The privacy auditing for large language models (LLMs) faces significant challenges. Membership inference attacks, once considered a practical privacy auditing tool, are unreliable for pretrained LLMs due to the lack of non-member data from the same distribution as the member data. Exacerbating the situation further, the dataset inference cannot be performed without such a non-member set. Finally, we lack a formal post hoc auditing of training privacy guarantees. Previous differential privacy auditing methods are impractical since they rely on inserting specially crafted canary data during training, making audits on already pre-trained LLMs impossible without expensive retraining. This work introduces natural identifiers (NIDs) as a novel solution to these challenges. NIDs are structured random strings, such as SSH keys, cryptographic hashes, and shortened URLs, which naturally occur in common LLM training datasets.

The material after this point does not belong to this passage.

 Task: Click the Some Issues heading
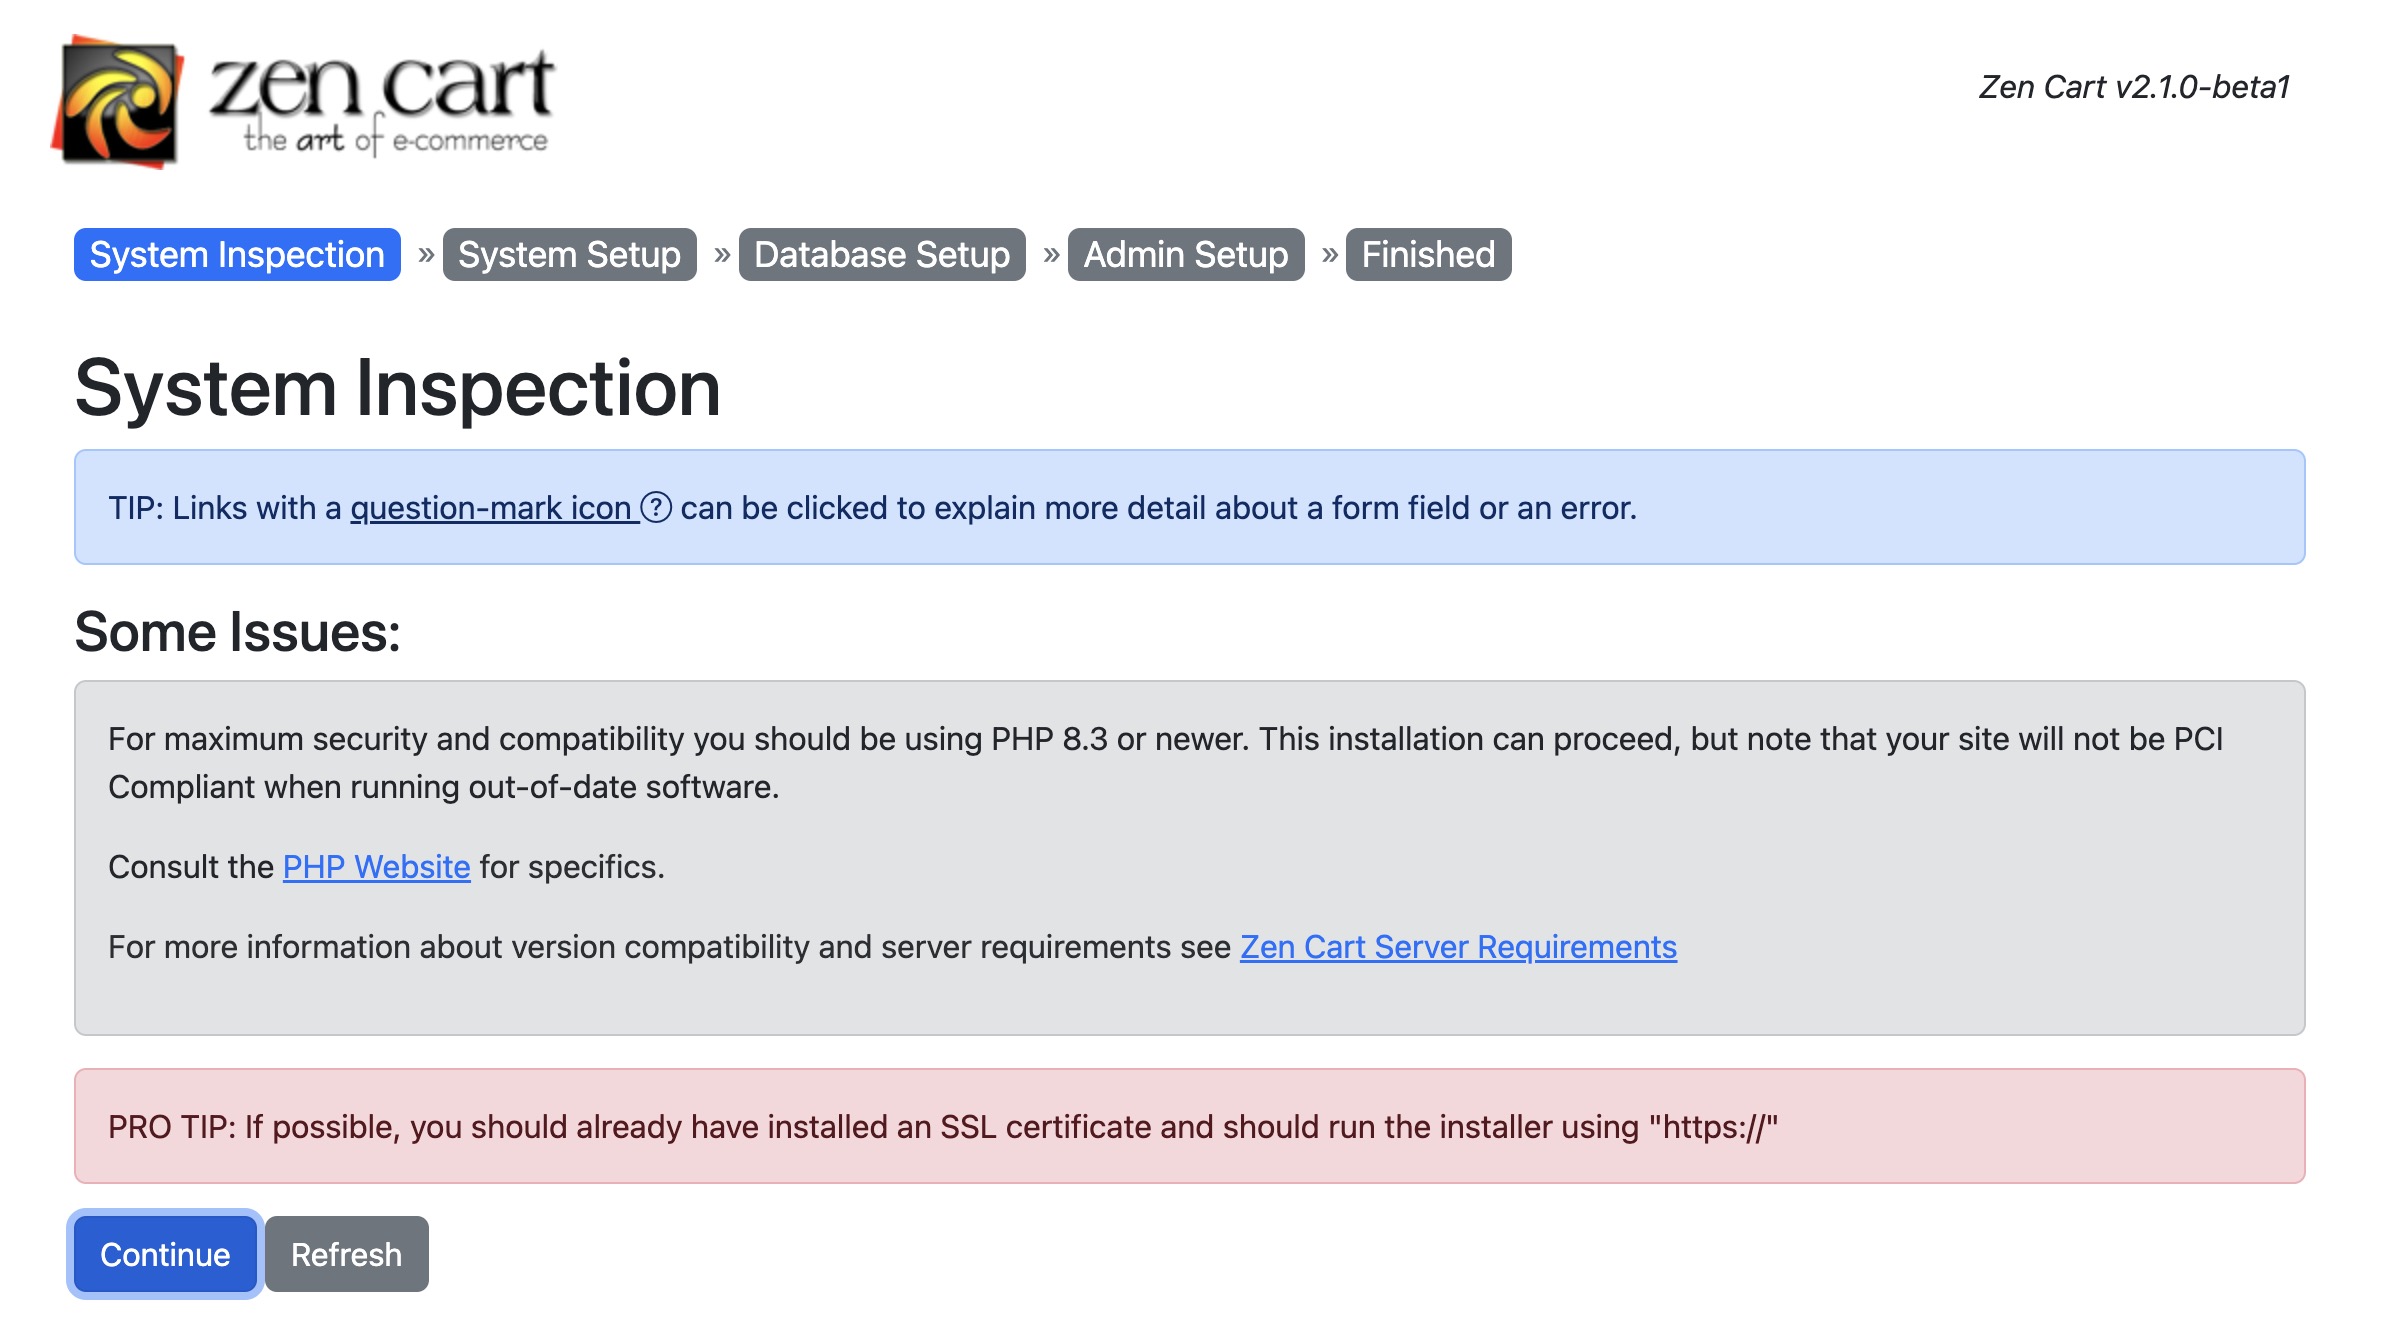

Their format enables the generation of unlimited additional random strings from the same distribution, which can act as non-members or alternative canaries for audit. Leveraging this property, we show how NIDs support robust evaluation of membership inference attacks, enable dataset inference for any suspect set containing NIDs, and facilitate post hoc privacy auditing without retraining.
Keywords: LLMs, canaries, data inference
TL;DR: We propose to leverage natural identifiers that are unique strings generated from random seeds, such as SSH keys, to enable reliable privacy auditing of pretrained LLMs.